Deutschlandchefin von Barclays rechnet noch 2023 mit M&A-Belebung
Barclays-Deutschlandchefin Ingrid Hengster über ein baldiges Ende der Flaute am M&A-Markt, die Rolle von Private Equity und die eigenen Ziele in Deutschland
Im Interview: Ingrid Hengster
„M&A zieht Ende 2023 wieder an“
Frau Hengster, Sie haben im vergangenen Jahr angekündigt, das Geschäft mit Übernahmen und Fusionen in Kontinentaleuropa kräftig auszubauen. Jetzt ist Ihnen die Zinswende dazwischengekommen und mit ihr die Flaute. Müssen Sie die Teams jetzt wieder verkleinern?

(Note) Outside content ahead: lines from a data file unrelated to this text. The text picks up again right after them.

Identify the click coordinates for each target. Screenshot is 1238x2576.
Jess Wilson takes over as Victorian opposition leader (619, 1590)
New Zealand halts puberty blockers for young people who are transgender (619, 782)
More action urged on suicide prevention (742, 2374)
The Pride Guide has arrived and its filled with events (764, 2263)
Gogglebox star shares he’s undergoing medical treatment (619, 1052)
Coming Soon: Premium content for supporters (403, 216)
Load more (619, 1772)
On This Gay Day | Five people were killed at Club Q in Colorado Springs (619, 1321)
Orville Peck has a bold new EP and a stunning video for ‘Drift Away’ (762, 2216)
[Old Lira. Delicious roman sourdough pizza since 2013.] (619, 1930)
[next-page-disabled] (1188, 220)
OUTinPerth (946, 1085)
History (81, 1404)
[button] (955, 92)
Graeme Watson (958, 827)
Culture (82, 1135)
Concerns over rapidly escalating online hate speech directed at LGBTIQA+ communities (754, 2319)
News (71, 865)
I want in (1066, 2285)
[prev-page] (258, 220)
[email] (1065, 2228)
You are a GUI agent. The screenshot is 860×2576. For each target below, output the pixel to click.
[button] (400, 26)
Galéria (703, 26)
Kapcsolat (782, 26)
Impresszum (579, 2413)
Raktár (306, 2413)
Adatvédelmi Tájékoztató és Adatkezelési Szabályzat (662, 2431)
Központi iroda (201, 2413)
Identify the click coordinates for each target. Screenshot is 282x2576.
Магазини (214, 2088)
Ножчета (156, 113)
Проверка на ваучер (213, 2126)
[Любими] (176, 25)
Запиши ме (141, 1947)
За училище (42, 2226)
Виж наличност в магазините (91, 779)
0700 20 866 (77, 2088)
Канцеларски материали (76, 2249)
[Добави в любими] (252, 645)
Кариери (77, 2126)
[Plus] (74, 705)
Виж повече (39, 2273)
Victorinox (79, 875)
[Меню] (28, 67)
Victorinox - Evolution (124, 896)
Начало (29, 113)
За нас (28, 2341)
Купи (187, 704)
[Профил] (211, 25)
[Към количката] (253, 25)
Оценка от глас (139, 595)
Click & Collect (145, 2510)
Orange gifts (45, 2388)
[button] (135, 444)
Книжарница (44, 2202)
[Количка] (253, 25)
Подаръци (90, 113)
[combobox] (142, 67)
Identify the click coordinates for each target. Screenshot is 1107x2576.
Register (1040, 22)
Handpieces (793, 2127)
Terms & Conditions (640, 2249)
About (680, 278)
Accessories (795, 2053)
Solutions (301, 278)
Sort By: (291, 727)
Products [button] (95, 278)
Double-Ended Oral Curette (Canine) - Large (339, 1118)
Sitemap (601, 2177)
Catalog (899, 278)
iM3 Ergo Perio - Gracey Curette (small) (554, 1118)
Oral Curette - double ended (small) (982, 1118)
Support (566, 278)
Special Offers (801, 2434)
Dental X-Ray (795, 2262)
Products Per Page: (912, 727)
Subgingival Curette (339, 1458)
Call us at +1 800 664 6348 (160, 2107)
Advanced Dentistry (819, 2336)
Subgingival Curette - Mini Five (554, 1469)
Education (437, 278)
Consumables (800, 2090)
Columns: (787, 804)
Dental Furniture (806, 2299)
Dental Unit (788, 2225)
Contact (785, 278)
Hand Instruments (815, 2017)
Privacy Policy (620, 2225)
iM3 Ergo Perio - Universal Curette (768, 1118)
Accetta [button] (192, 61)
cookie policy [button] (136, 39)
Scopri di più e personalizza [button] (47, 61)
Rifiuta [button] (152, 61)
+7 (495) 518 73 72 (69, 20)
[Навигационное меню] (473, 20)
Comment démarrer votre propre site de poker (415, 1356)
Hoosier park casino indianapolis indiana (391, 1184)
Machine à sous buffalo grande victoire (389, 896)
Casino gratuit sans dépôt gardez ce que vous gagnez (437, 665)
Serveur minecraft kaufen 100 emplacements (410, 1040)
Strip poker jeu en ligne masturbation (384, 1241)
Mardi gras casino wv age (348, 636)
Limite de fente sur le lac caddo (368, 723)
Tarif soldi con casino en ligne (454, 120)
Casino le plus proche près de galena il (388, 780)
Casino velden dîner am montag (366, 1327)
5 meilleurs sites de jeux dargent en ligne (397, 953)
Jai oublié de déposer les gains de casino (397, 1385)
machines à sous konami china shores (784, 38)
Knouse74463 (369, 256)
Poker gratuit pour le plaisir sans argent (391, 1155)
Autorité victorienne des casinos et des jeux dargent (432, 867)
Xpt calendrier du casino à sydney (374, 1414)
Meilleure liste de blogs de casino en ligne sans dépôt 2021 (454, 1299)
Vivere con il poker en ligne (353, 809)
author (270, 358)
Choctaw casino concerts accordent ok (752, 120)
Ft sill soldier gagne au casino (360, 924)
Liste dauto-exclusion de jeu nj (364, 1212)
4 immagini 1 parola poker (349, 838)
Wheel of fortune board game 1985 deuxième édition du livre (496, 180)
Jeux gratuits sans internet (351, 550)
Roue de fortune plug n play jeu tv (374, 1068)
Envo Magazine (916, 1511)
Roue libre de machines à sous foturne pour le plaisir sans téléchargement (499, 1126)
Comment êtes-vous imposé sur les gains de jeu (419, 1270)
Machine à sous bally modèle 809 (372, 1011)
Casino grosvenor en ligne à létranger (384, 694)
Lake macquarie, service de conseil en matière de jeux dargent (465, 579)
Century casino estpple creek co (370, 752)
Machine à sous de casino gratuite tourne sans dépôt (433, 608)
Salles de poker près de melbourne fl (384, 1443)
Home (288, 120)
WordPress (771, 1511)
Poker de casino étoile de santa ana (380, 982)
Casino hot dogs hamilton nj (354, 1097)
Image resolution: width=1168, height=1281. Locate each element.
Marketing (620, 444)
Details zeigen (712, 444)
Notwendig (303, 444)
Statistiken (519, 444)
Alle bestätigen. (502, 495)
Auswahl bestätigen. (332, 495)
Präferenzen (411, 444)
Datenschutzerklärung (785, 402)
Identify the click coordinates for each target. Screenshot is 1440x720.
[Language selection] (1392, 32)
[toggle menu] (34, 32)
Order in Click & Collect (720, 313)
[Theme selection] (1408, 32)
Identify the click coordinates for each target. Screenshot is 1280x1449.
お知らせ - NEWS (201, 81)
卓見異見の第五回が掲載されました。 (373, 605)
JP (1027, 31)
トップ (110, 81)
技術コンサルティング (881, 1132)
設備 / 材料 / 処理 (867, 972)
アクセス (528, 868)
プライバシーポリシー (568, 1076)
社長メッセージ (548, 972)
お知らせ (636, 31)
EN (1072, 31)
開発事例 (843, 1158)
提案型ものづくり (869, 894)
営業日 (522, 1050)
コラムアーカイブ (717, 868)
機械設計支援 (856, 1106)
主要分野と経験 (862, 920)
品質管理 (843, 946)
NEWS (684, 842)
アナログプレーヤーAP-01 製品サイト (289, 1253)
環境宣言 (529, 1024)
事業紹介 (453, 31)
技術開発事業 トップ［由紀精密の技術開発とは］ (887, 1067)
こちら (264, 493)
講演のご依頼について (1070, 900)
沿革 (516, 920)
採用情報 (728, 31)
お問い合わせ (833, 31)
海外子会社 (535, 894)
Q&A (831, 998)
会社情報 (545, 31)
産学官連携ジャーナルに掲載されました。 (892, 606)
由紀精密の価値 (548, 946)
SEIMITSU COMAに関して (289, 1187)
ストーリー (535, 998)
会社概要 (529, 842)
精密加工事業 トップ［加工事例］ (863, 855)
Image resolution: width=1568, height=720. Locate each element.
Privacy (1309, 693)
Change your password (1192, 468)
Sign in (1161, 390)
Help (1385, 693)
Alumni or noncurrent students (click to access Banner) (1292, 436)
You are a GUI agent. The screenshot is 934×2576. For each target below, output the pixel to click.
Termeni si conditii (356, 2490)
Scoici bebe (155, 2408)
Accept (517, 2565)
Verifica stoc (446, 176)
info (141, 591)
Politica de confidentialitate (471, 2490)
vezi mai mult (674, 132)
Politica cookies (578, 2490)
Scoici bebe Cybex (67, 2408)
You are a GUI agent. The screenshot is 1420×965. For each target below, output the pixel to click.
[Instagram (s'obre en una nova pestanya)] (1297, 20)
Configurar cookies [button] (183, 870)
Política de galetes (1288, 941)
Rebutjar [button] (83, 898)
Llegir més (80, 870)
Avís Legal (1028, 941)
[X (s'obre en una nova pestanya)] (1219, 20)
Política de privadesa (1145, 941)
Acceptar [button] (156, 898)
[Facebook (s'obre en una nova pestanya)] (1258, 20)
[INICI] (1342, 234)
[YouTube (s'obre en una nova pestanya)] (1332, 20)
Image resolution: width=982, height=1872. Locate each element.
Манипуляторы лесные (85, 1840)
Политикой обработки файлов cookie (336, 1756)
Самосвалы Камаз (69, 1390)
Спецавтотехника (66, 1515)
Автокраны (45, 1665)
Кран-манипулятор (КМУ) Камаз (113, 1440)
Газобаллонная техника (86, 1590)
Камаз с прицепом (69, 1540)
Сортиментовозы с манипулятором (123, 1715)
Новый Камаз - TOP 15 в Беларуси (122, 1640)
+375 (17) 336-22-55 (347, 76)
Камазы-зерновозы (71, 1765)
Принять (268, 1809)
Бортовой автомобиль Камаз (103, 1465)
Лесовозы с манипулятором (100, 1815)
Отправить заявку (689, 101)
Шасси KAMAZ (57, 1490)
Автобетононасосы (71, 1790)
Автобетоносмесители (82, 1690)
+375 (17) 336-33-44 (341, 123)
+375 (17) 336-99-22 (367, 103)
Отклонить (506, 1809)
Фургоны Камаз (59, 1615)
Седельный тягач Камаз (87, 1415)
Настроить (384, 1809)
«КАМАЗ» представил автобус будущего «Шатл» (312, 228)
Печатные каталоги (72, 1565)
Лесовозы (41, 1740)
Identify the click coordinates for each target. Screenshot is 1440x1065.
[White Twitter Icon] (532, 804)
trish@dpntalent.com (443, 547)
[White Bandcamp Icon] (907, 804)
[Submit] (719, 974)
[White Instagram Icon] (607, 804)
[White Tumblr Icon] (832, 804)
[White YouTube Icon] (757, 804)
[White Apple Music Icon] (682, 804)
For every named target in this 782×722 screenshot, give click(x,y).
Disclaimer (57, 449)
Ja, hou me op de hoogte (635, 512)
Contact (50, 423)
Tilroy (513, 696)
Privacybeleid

Nein, davon sind wir weit entfernt. Wir haben im ersten Quartal eine ganze Reihe von Transaktionen begleiten können, darunter den Verkauf von Qualtrics durch SAP oder auch den Verkauf von Macquaries Anteil an Energie Steiermark. Wir haben das erste Quartal deutlich über Budget abgeschlossen.
Handelte es sich dabei nicht vor allem um Transaktionen, die schon länger in der Vorbereitung waren und jetzt zum Abschluss kamen?
Zum Teil natürlich schon. Aber parallel zu diesen Transaktionen begleiten wir auch eine Reihe von strategischen Geschäften und Transaktionen, die in der Abwicklung sind oder in der Vorbereitung. Wir haben eine starke Pipeline. Insofern bin ich weiterhin sehr zuversichtlich – und das bezieht sich nicht allein auf M&A, sondern auf unser Geschäft insgesamt.
Hat Barclays die Planung denn nach dem Ausbruch des Ukraine-Kriegs und der überraschend schroffen Zinswende nach unten angepasst?
Nein. Unsere Planung war sogar eher ambitioniert. Unser Team hat sich sehr ins Zeug gelegt. Über alle Bankprodukte hinweg halten wir momentan etwa 5% des Marktes in Deutschland, ein Ziel, das wir uns eigentlich erst für 2025 gesteckt hatten. Natürlich ist das nur eine Momentaufnahme. Aber wir haben einen deutlichen Sprung nach vorne gemacht.
Wir haben einen deutlichen Sprung nach vorne gemacht
Insgesamt sind die Transaktionsvolumina im Vorjahresvergleich eingebrochen.
Vielleicht ist die Situation bei uns besonders. Und Sie dürfen nicht vergessen, dass zwei außerordentlich starke Jahre hinter uns liegen. Natürlich werden die Unternehmen und auch die Sponsoren etwas vorsichtiger. Aber es gibt einfach auch einige Themen, die heute angepackt werden müssen. Global tätige Unternehmen etwa müssen sich die Frage stellen, wie sie neue regionale Schwerpunkte setzen, wie sie mit ihren Lieferketten umgehen sollen und wo dafür Investitionen erforderlich sind.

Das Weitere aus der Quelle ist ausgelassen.